DHS inspector general meets with Jan. 6 committee about deleted Secret Service texts
DHS inspector general meets with Jan. 6 committee about deleted Secret Service texts
Chip Somodevilla/Getty Images

(WASHINGTON) — The Department of Homeland Security inspector general met with members of the Jan. 6 committee behind closed doors on Friday amid revelations about deleted Secret Service texts from the day before and the day of the attack on the U.S. Capitol.

The meeting comes after Inspector General Joseph Cuffari earlier this week sent a memo to the committee notifying them the Secret Service had deleted text messages from Jan. 5 and 6, 2021.

After Friday’s meeting, members called for transparency, with Rep. Jamie Raskin, D-Md., telling ABC News Congressional Correspondent Rachel Scott, “We need to get to the bottom of it, but if those texts are gone, we are determined to find them.

“We just don’t know where the texts are. We don’t know whether the texts have vanished or not vanished. We don’t know what the context was for their vanishing if they did vanish — we just don’t know,” he said. “But we’re going to get to the bottom of it and we’re going to make a full report to the American people.”

Committee chair Rep. Bennie Thompson, D-Miss., said lawmakers still don’t know if there are more messages missing beyond those from Jan 5 and 6.

“We’re not sure. The IG indicated that they had made a significant request for information. And obviously, since he was not able to get it — we just really don’t know,” Thompson said.

Thompson said it’s “obvious” the Secret Service is not being cooperative.

In earlier testimony, former Trump White House aide Cassidy Hutchinson alleged she was told then-President Donald Trump physically assaulted members of his Secret Service detail when they declined to take him to the Capitol on Jan. 6.

A source close to the Secret Service does not dispute the former president demanded to go to the Capitol just after his rally on the Ellipse that day.
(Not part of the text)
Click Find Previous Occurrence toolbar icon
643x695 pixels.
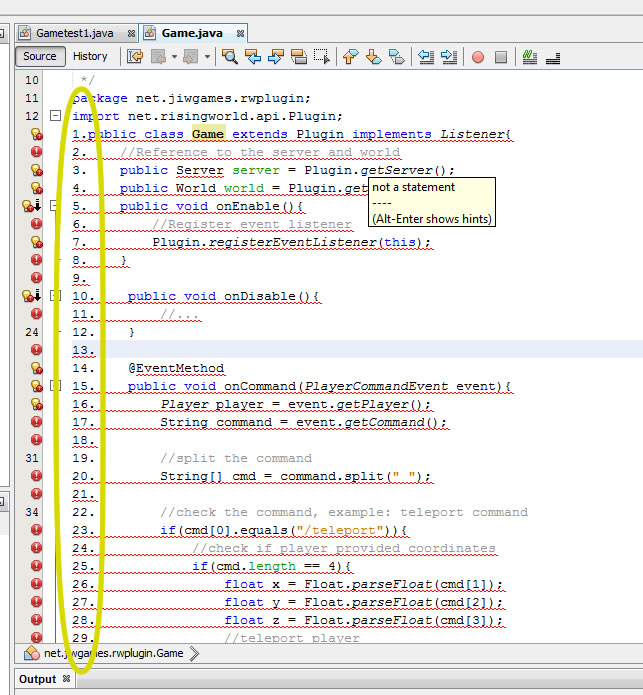pyautogui.click(x=253, y=57)
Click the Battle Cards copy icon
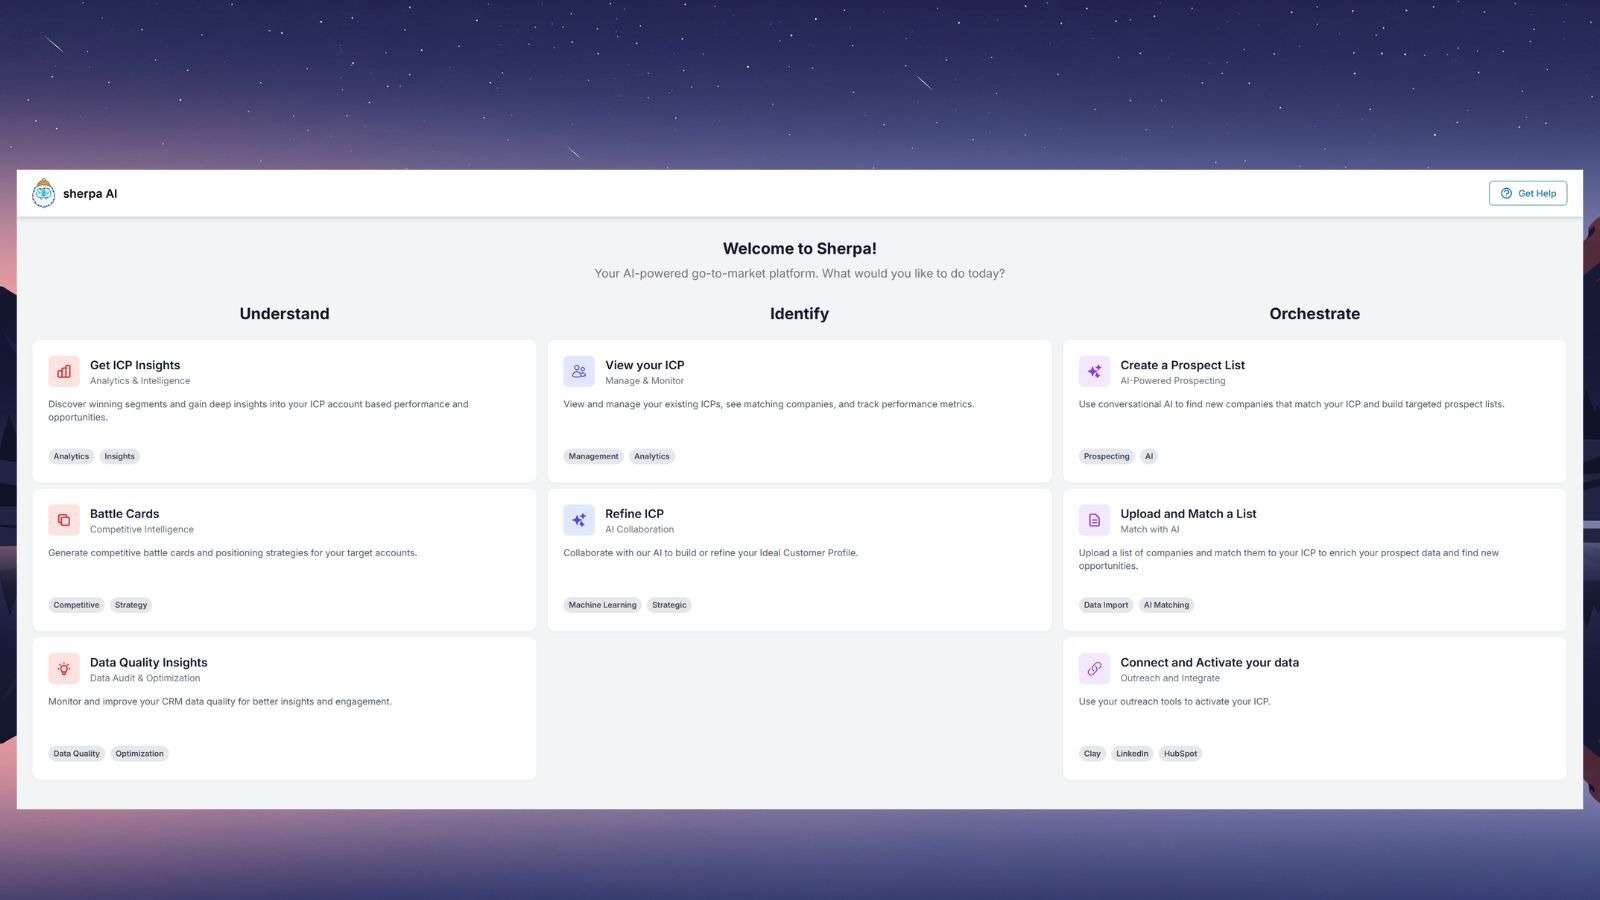 [64, 520]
The Secret Service, in a lengthy statement on Thursday night, blasted the inspector general’s letter to the committee.

“The insinuation that the Secret Service maliciously deleted text messages following a request is false,” Anthony Gugliemi, the agency’s chief of communications, said in a statement. “In fact, the Secret Service has been fully cooperating with the Department of Homeland Security Office of Inspector General (DHS OIG) in every respect — whether it be interviews, documents, emails, or texts.”

Gugliemi said that in February 2021, the Secret Service began to reset its mobile phones to factory settings as part of a previously planned, three-month system migration. In that process, data resident on some phones was lost, he said.

The DHS inspector general did not immediately respond to an ABC News request for comment.

ABC News’ Katherine Faulders, Rachel Scott and Allison Pecorin contributed to this report.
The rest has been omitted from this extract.